▶ **About this exercise**: Go through the entries one line at a time, and gather every line that has the word "Given".

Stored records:
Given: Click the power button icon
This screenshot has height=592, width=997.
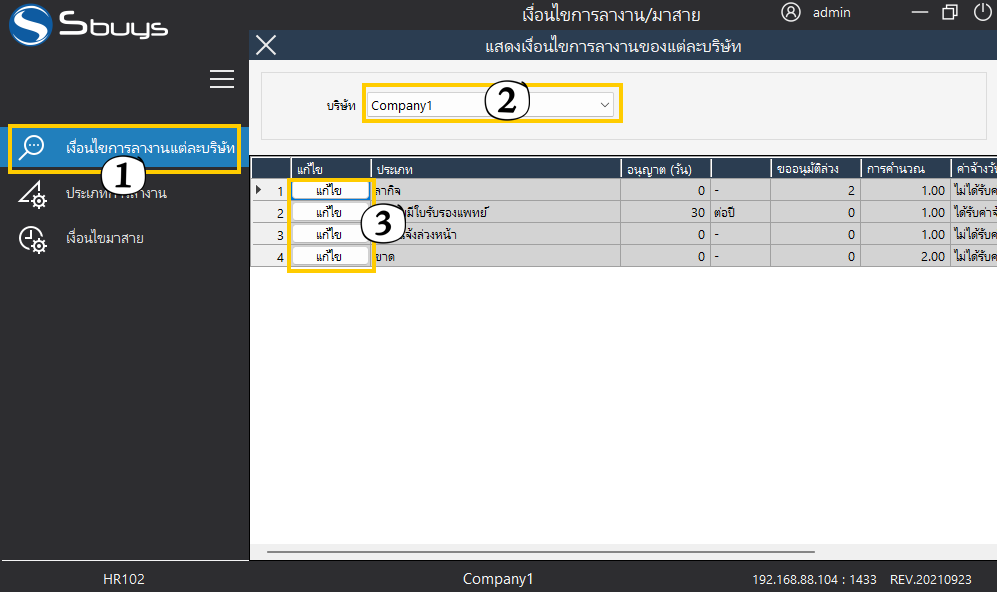Looking at the screenshot, I should 982,13.
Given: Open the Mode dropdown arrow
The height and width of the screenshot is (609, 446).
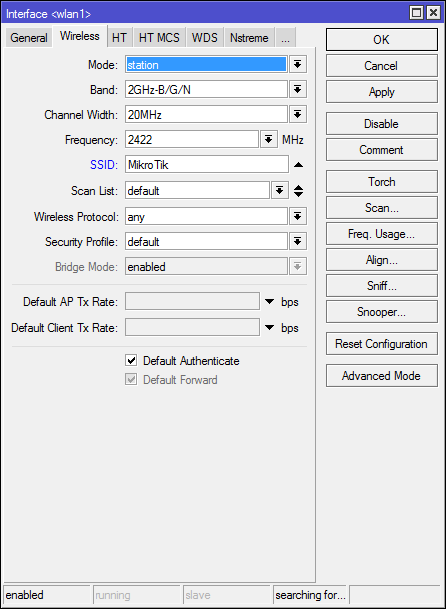Looking at the screenshot, I should click(298, 64).
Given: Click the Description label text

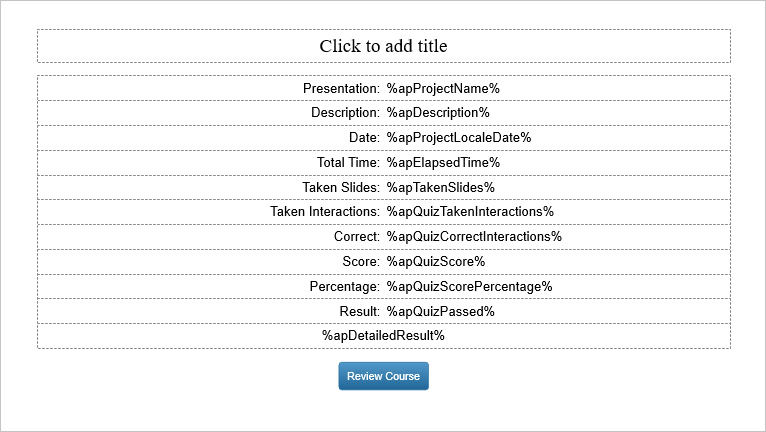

▶ **Task answer**:
Given: Click the power button icon
Given: Open the Mode dropdown arrow
Given: Click the Description label text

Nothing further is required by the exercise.